■ **Given exercise**: Extract each line of the data below that contains the word "Open", and copy every such line in full.

Start

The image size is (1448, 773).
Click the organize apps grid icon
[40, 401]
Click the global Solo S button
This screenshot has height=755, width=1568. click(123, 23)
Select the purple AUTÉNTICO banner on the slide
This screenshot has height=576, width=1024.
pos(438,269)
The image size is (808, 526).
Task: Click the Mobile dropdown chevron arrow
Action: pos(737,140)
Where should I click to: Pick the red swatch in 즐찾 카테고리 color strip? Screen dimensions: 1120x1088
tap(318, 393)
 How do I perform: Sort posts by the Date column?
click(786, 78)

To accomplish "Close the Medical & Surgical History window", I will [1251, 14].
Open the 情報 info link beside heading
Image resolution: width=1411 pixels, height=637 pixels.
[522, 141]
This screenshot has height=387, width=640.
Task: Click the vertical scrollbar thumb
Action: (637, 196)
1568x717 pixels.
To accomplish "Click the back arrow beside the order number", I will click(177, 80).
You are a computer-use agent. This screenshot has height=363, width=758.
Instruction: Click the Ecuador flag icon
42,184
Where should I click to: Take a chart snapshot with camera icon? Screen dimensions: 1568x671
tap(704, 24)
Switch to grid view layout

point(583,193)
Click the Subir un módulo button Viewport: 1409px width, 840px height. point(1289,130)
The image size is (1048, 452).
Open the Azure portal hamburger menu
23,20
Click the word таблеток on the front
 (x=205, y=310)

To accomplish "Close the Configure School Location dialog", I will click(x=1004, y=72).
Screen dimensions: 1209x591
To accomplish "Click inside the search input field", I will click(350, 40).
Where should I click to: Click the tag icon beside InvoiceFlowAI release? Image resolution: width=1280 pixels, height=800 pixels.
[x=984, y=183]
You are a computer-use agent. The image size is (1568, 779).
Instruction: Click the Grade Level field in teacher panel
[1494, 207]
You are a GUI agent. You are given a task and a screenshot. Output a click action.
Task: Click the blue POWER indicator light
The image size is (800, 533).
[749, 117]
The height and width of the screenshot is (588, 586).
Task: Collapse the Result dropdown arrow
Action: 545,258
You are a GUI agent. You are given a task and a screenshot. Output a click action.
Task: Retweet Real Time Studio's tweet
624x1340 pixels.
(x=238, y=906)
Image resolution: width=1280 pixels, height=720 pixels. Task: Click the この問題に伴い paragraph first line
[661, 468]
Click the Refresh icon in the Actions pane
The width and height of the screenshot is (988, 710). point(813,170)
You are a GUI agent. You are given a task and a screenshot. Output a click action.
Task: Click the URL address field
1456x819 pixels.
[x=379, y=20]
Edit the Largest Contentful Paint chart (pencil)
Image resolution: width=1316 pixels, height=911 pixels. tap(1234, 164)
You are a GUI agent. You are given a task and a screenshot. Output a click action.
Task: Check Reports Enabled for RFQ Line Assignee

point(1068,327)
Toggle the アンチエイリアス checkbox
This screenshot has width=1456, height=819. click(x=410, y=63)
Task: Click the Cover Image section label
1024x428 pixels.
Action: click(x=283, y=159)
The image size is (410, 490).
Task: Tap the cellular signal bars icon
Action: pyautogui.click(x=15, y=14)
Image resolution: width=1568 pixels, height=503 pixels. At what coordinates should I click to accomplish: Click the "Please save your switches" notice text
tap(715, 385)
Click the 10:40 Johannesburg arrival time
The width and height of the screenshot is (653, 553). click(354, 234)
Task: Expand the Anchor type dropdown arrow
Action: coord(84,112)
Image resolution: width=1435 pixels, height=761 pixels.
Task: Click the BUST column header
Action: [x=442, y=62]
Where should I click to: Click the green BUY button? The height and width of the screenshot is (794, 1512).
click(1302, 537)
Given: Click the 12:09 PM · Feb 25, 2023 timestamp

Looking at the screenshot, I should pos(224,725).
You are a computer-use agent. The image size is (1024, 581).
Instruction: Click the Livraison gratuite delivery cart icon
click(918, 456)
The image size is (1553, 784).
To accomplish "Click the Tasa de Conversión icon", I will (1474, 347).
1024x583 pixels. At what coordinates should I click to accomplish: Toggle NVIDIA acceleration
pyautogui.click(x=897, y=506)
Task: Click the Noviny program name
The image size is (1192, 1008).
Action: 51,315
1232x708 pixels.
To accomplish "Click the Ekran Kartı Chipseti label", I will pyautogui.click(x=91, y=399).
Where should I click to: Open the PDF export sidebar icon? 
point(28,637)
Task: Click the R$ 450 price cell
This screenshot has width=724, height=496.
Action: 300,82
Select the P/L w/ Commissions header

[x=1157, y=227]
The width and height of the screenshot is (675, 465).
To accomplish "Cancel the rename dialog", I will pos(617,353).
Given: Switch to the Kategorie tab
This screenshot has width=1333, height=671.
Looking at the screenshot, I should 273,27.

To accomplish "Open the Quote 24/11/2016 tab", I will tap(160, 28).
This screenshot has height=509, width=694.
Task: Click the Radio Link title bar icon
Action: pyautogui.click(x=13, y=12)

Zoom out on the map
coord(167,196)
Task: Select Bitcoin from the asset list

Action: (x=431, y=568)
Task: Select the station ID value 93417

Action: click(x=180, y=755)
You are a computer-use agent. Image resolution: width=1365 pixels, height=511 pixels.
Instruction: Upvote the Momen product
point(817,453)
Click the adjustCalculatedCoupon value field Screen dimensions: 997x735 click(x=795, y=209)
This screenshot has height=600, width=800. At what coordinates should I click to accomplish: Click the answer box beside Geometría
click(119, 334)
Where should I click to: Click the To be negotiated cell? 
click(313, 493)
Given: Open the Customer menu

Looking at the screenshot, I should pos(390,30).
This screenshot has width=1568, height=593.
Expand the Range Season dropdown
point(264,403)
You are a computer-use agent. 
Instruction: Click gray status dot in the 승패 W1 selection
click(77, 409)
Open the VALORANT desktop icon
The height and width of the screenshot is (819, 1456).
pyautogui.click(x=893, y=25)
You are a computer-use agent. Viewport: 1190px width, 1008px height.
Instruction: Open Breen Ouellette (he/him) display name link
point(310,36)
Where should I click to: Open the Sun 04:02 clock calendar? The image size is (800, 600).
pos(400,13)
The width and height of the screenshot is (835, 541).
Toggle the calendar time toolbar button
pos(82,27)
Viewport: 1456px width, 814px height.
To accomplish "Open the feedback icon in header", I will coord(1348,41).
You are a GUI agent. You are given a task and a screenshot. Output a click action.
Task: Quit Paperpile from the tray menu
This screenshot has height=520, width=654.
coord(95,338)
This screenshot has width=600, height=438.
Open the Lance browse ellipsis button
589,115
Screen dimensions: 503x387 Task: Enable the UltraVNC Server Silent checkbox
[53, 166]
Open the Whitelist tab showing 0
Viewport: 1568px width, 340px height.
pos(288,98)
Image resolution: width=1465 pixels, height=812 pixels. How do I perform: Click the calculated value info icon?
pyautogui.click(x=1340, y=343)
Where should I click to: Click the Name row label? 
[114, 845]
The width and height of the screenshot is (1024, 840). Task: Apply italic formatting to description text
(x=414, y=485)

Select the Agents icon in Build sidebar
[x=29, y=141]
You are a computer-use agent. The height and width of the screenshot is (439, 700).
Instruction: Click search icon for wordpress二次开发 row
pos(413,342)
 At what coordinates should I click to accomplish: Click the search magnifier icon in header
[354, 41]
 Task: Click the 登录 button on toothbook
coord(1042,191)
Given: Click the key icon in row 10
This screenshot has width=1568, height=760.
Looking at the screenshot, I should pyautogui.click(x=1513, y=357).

End

■ **Output of the exercise**:
Open the 情報 info link beside heading
Open the Azure portal hamburger menu
Where should I click to: Open the PDF export sidebar icon? 
To accomplish "Open the Quote 24/11/2016 tab", I will tap(160, 28).
Given: Open the Customer menu
Open the VALORANT desktop icon
Instruction: Open Breen Ouellette (he/him) display name link
Where should I click to: Open the Sun 04:02 clock calendar? The image size is (800, 600).
To accomplish "Open the feedback icon in header", I will coord(1348,41).
Open the Lance browse ellipsis button
Open the Whitelist tab showing 0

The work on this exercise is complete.